Daina Ramey Berry thought family members should conduct the interviews. “Almost like a StoryCorps on NPR,” she said, “because I think you’re going to get a more authentic story about what life was like.” Berry thought that even well-intentioned strangers might re-create some of the same dynamics in place in the 1930s. She worried about the implications, again, of having federal workers going into older Black folks’ homes and asking them deeply personal questions about what may have been a traumatic time in their lives.
Catherine Stewart believes that there would be important benefits to having such a project led by the federal government: “Funding, first and foremost, at a level other agencies and nonprofit organizations simply don’t have.” She added that the federal government already has the infrastructure this sort of project would require—in places like the National Archives and Records Administration, the National Museum of African American History and Culture, and the Library of Congress. The government also has the ability to ensure that the public has access to it.
When I began reading the Federal Writers’ Project ex-slave narratives, I thought about my own grandparents. I thought about my grandfather, and how his grandfather had been born into bondage. About my grandmother, and how the grandparents who raised her had been born just after abolition. About how, in the scope of human history, slavery was just a few moments ago. I thought, too, of everything my grandmother and grandfather have seen—born in 1939 Jim Crow Florida and 1930 Jim Crow Mississippi, respectively, and now living through the gravest pandemic in a century and watching their great-grandchildren, my children, grow up over FaceTime.
About a year ago, I decided to interview them. I spoke with them each individually, an audio recorder sitting on the table between us, and listened as they told me stories about their lives that I had never heard. My grandfather and his siblings hid in the back room under a bed while white supremacists rode on horseback through their community to intimidate Black residents. As my grandmother walked to school on the red-dirt roads of northern Florida, white children passing by on school buses would lower their windows and throw food at her and the other Black children. For as much time as I’d spent with them, these were the sorts of stories I hadn’t heard before. The sorts of stories that are not always told in large groups at Thanksgiving while you’re trying to prevent your toddler from throwing mac and cheese across the room.

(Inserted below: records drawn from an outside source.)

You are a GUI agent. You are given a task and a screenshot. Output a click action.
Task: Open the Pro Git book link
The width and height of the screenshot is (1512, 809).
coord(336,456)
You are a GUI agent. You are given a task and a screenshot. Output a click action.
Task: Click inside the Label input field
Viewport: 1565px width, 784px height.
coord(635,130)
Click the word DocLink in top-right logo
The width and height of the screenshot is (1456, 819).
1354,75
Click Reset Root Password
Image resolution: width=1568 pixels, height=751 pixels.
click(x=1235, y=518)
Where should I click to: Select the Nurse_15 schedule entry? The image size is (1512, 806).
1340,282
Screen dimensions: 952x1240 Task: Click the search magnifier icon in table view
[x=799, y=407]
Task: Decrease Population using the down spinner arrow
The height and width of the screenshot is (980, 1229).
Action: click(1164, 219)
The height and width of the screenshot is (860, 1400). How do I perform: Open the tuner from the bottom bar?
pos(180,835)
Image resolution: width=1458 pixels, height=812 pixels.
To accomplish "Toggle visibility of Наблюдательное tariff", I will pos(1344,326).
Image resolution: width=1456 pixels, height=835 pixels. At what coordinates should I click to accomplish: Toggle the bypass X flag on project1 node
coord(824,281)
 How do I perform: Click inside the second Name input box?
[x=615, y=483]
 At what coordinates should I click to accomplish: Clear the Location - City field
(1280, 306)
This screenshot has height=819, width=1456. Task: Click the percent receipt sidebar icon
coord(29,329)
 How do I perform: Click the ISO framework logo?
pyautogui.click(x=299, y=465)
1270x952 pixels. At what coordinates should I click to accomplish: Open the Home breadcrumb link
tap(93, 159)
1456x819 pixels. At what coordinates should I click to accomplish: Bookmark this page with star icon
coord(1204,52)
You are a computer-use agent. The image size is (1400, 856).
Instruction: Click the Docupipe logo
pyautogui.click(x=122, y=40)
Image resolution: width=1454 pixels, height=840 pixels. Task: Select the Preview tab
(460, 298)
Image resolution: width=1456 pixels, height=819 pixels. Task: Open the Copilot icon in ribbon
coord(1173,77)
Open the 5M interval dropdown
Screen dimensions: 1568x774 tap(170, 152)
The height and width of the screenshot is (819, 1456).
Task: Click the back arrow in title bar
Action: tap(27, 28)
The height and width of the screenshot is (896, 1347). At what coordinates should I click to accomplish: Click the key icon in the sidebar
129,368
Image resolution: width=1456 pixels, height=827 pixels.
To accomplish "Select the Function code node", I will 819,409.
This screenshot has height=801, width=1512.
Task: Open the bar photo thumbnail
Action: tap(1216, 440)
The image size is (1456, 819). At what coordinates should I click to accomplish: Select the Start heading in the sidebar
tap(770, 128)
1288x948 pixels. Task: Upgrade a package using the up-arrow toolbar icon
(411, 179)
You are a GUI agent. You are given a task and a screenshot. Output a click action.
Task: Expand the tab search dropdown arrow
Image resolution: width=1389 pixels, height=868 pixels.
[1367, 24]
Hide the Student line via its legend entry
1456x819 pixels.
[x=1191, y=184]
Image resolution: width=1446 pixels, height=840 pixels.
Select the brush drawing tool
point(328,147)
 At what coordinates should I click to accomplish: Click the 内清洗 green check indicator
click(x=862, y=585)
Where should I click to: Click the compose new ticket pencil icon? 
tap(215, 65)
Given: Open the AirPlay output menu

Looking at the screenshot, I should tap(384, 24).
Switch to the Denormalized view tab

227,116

My children will, in a few decades, be living in a world in which no one who experienced the passage of the Civil Rights Act of 1964 or the Voting Rights Act of 1965 will still be alive. What happens to those people’s stories if they are not collected? What happens to our understanding of that history if we have not thoroughly documented it?
Some of this work is already being done—by the Southern Oral History Program and the National Museum of African American History and Culture, for instance—but not on a scale commensurate with what the Federal Writers’ Project did. That requires financial and political investment. It requires an understanding of how important such a project is.
Imagine if the government were to create a new Federal Writers’ Project. One committed to collecting, documenting, and sharing the stories of Black people who lived through Jim Crow, of Japanese Americans who lived through internment, of Holocaust refugees who resettled in America, of veterans who fought in World War II and the Vietnam War. And stories like those of the people in Freeland’s great-great-grandmother’s town, who fought to keep their community together when the state wanted to split it apart. There are millions of people who experienced extraordinary moments in American history, and who won’t be around much longer to tell us about them. Some of these moments are ones we should be proud of, and some should fill us with shame. But we have so much to learn from their stories, and we have a narrowing window of time in which to collect them.
I keep thinking of something Freeland told me, and how his words speak to both the stakes and the possibility of this moment.
“We survived,” he said. “And I’m still around.”
This article appears in the March 2021 print edition with the headline “We Mourn for All We Do Not Know.”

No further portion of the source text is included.